Tuesday, January 22, 2008
Yup, it is the 1970s redux:

"Temperatures on Earth have stabilized in the past decade, and the planet should brace itself for a new Ice Age rather than global warming, a Russian scientist said in an interview with RIA Novosti Tuesday. "Russian and foreign research data confirm that global temperatures in 2007 were practically similar to those in 2006, and, in general, identical to 1998-2006 temperatures, which, basically, means that the Earth passed the peak of global warming in 1998-2005," said Khabibullo Abdusamatov, head of a space research lab at the Pulkovo observatory in St. Petersburg".

Good job a certain lobby started referring to climate change rather than global warming a while back, eh?

And there's more:

"By 2041, solar activity will reach its minimum according to a 200-year cycle, and a deep cooling period will hit the Earth approximately in 2055-2060. It will last for about 45-65 years, the scientist added. "By the mid-21st century the planet will face another Little Ice Age, similar to the Maunder Minimum, because the amount of solar radiation hitting the Earth has been constantly decreasing since the 1990s and will reach its minimum approximately in 2041," he said".


Should I still be around by 2041, when I would be a sprightly (?) 75, much will be the pleasure from moaning about the cold to anyone in earshot.

Meanwhile, here is a picture of a mammoth, that readers might prepare themselves:

And as Joy Division put it, " We'll live in holes and disused shafts, Hopes for little more".

Postscript time - The World Winter Cities Association for Mayors is sticking to the global warming hypothesis and in the Nuuk Declaration 2008, "acknowledge their responsibility to lead the world and co-operate by sharing knowledge and establishing initiatives in the struggle to limit global warming".

An odd group, the WWCAM. I do not think anyone would dispute that Nuuk, Anchorage and Magadan are quite remarkably cold, but what in tarnation is Kaunas doing being a member?

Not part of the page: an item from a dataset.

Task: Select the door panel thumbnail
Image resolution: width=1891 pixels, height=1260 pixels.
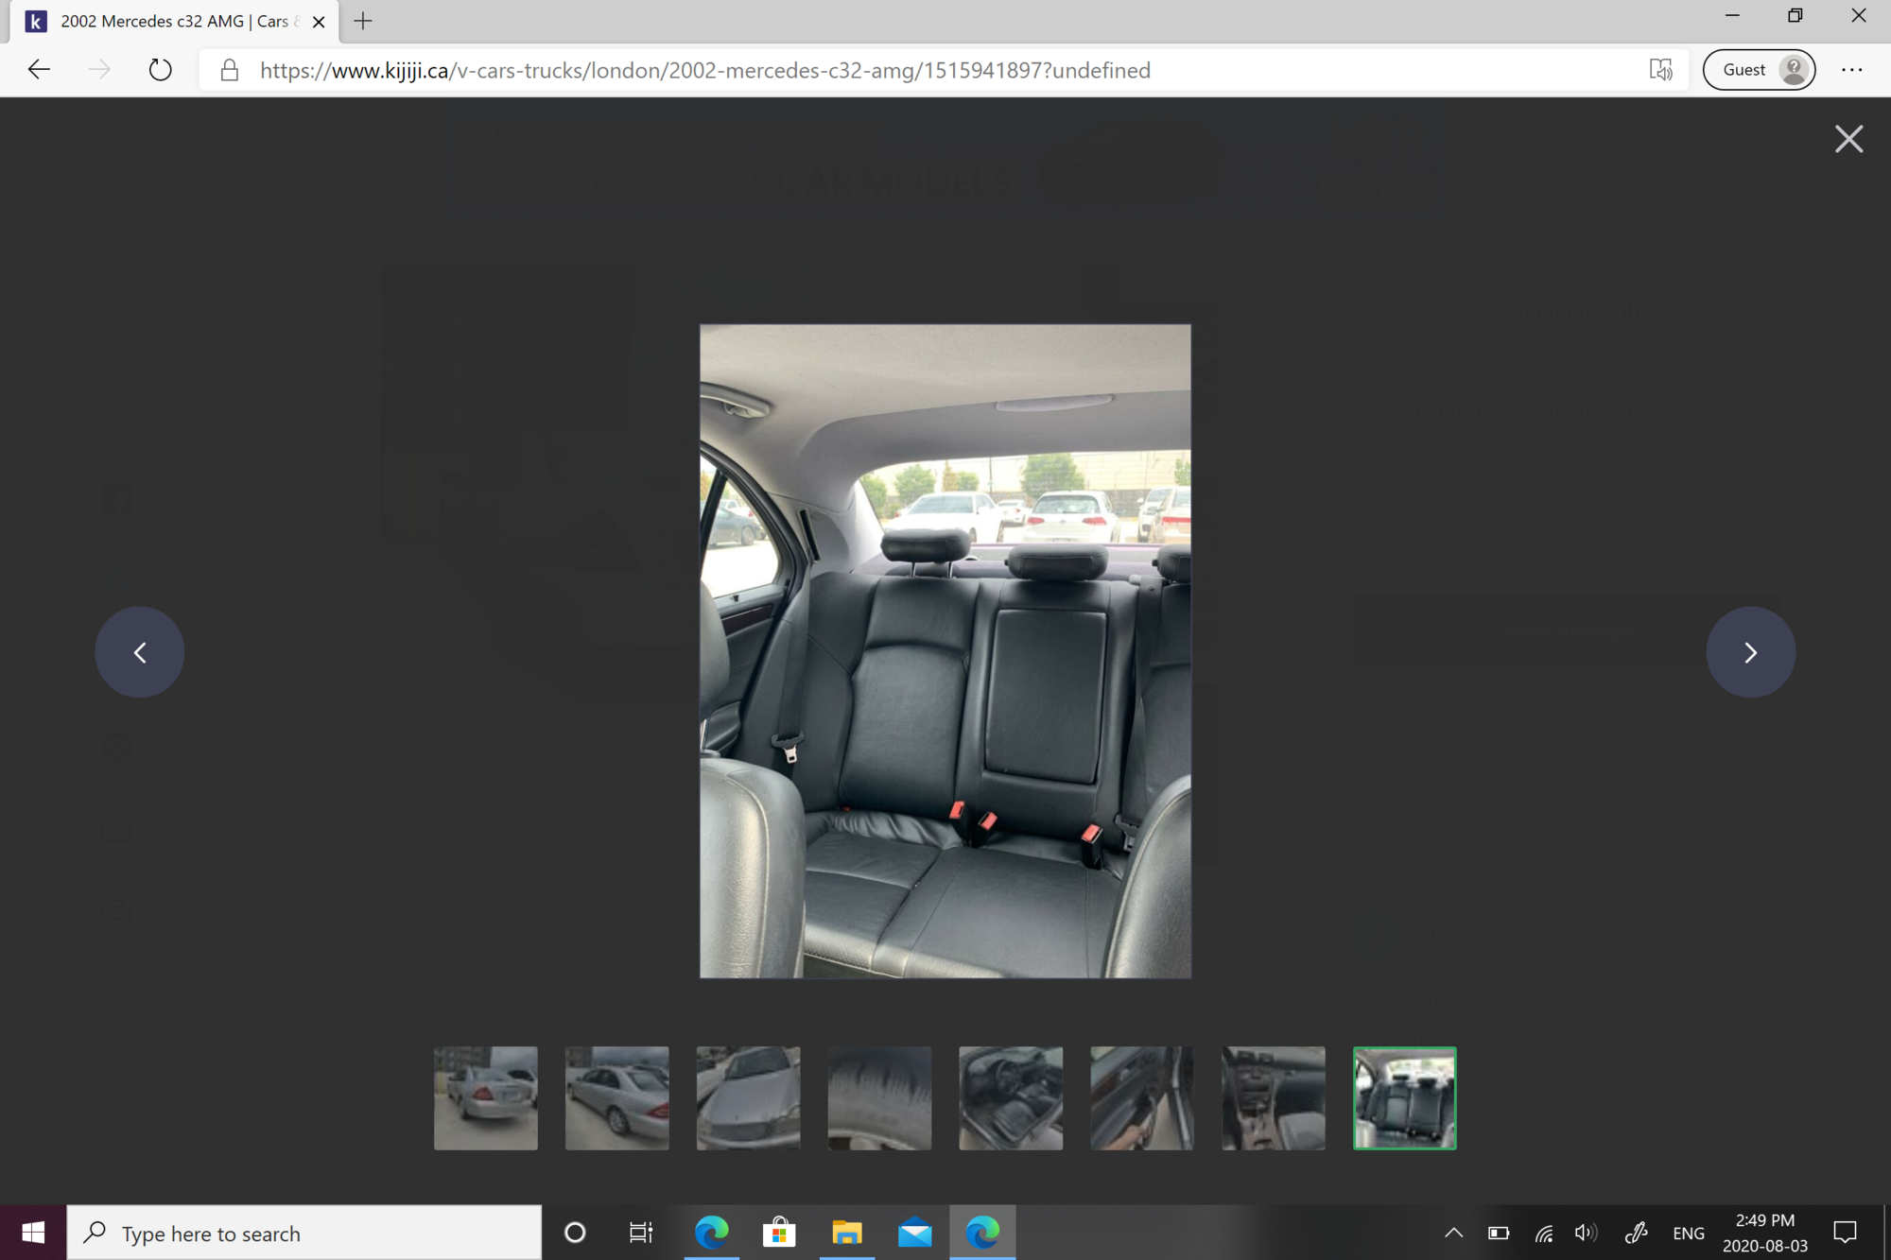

This is what it is like in Nuuk: "Nuuk has a moderate polar climate with a yearly average temperature of −1 °C (30 °F). 18 °C (64 °F) is exceeded on average only once per year, with 24.2 °C (76 °F) being the highest recorded temperature and −29.5 °C (−21 °F) being the lowest". Whereas it is a positively balmy 1°C/ 34 °F in Kaunas today. Given how he loves a junket, and how it snows here from time to time, why is Livingstone not at the bunfight, eh?